С аэродрома Мэриен поехала к бело-зеленому дому. Постучалась в переднюю дверь и стучала, пока не открыл Сэдлер.
– Его нет, – сказал он.
– Передайте, что у меня есть условие.
– Да ты что!
– Я получу лицензию и буду на него работать, летать через границу. Мне не нужна благотворительность.
– Он не согласится.
– Прекрасно. Потому что, как я ему и говорила, я вообще никуда никогда не хотела летать.
По взгляду Сэдлера Мэриен внутренним чутьем поняла, как же он ее не любит, она усложняет ему работу. «Но ведь я не виновата!» – хотелось крикнуть ей. Ведь Баркли мог оставить ее в покое.
– Передадите?
Сэдлер потер щеку, будто проверяя, как побрился.
– Хочешь совет?
Вопрос вывел Мэриен из себя:
– Откуда мне знать, если я до сих пор обходилась без него?
Он долго, пристально на нее посмотрел, а затем сказал:
– Передам.
И закрыл дверь.
По дороге обратно к Стэнли она что было силы давила на газ.
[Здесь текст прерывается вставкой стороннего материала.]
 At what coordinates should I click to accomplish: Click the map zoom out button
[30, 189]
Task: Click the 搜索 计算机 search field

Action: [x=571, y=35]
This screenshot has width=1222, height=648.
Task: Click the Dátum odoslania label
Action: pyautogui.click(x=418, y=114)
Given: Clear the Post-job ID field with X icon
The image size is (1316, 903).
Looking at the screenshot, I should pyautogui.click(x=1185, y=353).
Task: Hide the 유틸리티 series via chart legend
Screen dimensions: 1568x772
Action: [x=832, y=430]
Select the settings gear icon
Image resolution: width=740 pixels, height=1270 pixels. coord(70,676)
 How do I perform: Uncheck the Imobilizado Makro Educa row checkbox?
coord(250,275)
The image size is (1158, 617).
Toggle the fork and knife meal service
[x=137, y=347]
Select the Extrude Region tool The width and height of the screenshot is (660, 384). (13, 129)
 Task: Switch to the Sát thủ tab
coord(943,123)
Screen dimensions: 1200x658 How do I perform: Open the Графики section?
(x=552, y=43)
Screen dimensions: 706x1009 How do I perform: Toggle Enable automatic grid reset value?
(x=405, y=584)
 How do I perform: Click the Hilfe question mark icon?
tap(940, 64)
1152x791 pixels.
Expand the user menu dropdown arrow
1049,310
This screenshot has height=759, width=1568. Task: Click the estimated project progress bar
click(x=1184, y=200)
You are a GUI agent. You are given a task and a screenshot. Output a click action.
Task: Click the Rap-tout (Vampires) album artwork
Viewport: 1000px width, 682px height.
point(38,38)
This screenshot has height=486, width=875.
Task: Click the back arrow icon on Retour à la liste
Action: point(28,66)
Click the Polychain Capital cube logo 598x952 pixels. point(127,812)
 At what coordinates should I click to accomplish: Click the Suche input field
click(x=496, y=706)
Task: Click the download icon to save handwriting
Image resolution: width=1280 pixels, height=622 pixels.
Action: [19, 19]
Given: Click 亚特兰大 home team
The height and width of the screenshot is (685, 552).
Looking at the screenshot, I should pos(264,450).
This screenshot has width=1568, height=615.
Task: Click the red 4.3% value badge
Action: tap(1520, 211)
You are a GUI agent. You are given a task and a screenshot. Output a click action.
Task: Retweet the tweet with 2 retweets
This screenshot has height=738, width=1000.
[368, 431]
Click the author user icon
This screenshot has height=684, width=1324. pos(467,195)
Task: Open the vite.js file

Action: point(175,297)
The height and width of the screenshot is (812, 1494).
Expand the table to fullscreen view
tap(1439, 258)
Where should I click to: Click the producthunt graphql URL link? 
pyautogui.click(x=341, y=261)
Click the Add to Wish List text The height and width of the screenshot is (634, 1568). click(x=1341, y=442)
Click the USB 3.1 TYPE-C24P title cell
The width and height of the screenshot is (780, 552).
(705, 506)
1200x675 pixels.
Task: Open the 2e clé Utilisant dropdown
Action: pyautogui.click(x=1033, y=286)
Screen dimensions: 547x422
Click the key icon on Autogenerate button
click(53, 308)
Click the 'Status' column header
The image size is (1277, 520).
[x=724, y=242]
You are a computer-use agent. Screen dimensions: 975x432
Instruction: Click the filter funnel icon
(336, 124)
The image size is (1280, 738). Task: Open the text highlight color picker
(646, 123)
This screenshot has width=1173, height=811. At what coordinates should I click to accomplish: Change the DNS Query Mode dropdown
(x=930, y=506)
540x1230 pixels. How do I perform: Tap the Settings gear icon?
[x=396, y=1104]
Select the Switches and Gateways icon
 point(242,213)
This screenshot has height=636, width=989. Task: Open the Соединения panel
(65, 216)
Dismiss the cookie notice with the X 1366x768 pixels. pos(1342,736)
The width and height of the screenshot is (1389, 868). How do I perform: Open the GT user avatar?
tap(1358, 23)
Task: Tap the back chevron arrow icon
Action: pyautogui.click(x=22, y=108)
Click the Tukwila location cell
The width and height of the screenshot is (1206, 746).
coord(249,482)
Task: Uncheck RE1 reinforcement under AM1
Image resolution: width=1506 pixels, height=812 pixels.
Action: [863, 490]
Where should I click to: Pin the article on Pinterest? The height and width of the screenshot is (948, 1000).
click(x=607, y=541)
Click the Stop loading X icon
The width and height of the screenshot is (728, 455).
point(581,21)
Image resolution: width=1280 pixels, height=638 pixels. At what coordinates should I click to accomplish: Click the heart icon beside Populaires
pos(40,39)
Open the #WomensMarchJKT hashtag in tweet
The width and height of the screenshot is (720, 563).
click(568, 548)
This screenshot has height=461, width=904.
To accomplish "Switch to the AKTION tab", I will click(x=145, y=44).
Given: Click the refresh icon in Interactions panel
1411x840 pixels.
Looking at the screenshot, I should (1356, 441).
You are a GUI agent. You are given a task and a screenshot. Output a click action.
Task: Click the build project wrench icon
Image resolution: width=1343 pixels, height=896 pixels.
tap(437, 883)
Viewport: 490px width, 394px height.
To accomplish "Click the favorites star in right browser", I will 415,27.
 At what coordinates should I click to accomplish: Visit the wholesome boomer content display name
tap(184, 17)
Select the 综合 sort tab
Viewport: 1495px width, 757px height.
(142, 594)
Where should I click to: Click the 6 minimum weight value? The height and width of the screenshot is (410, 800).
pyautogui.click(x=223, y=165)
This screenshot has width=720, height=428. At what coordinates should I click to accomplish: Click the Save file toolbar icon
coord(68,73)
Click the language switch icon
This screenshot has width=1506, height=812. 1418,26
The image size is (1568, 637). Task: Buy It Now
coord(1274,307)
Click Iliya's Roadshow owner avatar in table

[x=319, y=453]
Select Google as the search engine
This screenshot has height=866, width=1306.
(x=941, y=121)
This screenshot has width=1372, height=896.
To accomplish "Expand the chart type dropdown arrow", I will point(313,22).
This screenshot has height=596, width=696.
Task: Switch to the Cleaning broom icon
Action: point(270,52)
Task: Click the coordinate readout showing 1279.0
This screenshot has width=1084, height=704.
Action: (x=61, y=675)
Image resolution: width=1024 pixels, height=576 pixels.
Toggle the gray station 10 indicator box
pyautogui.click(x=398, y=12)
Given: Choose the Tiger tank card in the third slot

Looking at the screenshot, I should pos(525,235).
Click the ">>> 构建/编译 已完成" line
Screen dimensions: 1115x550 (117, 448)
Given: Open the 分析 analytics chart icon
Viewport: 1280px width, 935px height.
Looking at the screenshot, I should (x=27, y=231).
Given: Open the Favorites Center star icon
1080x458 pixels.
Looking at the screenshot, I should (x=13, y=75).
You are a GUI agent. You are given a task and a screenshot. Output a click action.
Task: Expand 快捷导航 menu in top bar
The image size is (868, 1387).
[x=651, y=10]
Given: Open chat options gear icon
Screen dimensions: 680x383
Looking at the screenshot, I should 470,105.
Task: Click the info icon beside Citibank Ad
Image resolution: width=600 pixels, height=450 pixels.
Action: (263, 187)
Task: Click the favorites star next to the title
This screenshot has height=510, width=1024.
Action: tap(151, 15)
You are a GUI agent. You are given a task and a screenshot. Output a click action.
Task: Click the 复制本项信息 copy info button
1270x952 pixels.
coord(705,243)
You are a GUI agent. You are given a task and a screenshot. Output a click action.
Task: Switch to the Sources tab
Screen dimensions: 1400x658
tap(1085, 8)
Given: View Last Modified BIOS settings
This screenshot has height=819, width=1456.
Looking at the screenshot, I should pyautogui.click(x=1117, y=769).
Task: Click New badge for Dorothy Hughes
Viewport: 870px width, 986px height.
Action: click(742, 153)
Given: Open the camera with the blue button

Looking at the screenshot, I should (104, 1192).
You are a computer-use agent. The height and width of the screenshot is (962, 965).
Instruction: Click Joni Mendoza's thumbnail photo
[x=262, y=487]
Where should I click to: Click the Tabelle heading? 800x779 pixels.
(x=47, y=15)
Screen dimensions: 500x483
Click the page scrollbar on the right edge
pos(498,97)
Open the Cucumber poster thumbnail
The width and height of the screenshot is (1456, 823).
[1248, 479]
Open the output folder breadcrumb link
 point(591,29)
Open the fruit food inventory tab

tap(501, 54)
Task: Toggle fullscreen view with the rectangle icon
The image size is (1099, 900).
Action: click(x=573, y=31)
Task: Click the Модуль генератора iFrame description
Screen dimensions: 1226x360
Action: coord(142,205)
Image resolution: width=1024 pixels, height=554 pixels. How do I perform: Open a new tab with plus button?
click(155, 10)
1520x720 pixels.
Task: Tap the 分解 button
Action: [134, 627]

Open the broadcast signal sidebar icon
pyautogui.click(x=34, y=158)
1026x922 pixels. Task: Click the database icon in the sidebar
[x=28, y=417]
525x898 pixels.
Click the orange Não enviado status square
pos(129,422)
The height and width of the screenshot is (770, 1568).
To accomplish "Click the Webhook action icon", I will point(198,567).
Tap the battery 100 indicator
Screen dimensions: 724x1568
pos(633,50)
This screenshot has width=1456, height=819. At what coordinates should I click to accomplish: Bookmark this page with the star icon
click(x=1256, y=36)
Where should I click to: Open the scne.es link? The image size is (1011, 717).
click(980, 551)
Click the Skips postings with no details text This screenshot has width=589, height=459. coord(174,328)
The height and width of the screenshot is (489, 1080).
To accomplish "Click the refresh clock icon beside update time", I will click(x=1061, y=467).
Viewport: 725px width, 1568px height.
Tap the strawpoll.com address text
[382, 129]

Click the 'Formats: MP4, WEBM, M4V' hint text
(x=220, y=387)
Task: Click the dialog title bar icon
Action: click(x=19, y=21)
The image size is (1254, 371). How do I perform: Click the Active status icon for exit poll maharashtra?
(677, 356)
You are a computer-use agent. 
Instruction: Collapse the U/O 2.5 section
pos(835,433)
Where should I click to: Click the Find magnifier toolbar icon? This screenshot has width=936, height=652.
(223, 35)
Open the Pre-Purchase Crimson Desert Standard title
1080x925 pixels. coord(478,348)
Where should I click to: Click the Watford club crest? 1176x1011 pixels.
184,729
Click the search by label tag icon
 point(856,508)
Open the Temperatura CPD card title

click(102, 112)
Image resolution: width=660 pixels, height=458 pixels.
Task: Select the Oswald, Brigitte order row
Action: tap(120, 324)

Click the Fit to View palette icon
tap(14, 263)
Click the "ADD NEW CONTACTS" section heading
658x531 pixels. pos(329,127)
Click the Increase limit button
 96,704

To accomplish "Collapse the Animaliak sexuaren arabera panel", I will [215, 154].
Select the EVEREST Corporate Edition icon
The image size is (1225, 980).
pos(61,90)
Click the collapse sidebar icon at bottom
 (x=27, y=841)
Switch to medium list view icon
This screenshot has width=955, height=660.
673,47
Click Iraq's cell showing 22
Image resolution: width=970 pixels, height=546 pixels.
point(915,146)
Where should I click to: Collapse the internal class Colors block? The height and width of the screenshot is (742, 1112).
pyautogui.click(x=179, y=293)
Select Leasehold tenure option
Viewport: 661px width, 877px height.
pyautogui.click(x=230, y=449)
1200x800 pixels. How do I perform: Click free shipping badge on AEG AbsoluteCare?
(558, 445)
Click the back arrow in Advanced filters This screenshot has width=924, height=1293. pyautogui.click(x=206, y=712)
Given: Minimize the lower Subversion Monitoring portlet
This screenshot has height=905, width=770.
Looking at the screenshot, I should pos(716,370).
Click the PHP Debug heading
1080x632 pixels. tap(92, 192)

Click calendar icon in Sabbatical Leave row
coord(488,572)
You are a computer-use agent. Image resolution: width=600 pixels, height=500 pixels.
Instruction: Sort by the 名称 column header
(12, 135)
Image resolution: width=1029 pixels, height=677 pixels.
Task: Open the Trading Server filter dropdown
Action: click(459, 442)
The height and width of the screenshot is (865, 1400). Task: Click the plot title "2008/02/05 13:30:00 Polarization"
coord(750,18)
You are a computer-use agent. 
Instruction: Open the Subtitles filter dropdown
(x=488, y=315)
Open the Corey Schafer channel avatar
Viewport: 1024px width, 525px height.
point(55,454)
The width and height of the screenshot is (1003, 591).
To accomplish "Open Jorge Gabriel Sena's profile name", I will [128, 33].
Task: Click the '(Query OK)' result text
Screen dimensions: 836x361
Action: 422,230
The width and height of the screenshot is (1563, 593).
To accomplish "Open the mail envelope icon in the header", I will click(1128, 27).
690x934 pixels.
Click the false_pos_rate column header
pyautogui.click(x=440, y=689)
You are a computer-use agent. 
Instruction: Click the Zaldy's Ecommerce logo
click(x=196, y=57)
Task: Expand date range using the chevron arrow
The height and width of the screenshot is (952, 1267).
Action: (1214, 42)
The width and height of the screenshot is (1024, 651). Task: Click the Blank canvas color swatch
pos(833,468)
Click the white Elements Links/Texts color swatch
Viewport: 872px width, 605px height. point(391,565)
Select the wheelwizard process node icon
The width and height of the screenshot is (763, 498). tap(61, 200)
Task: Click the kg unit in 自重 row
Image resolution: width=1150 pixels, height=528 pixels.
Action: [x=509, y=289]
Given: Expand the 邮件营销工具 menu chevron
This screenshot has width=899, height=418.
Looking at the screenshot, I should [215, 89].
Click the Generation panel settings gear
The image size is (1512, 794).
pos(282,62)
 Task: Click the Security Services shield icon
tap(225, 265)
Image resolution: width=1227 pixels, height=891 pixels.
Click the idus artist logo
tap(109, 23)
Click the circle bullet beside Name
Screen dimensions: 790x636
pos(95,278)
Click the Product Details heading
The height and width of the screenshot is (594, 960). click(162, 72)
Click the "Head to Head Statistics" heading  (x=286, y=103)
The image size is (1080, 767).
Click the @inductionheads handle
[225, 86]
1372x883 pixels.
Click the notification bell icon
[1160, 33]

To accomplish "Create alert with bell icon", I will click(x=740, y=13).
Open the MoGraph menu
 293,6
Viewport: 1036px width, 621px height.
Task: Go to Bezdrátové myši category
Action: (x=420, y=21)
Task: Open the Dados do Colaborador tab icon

Приземистый старый грузовик крутило на поворотах. А ей представлялось, как она тянет на себя штурвал и шасси отрываются от земли. Баркли согласится, она чувствовала нутром. Он соврет, у него будет план, как не сдержать обещание, но она ему не даст. Она научится летать, а потом будет работать пилотом. Из нее вырывалась какая-то сила. Взлет. Это взлет.
Предстань, предстань
Однажды ночью – мне исполнилось пятнадцать, и у меня как раз случился перерыв в Кейти Макги – мы с моим другом, подонком Уэсли, намереваясь поехать в пустыню, закинуться ЛСД и посмотреть восход, вытащили «Порше» Митча. Мы думали полежать на камнях под звездным небом, но было холодно и ветрено, и мы в конце концов вернулись в машину и включили печку. Как только наркота торкнула, мне перестало нравиться его лицо. Я пыталась сосредоточиться на чем-нибудь еще, но жуткое лицо становилось все ближе – серое, бумажное, пустое, как будто кто-то совал мне под нос осиное гнездо. Ночь рассекли скальпелем, рассвет прорезался красной щелью, и на его фоне ощетинившиеся силуэты коротколистных юкк протянули к небу свои руки-булавы.
Когда я вернулась, Митч, находившийся в фазе трезвости, лежал у нашего бассейна с газетой.
– Где побывала моя машина? – спросил он, когда я плюхнулась рядом в шезлонг.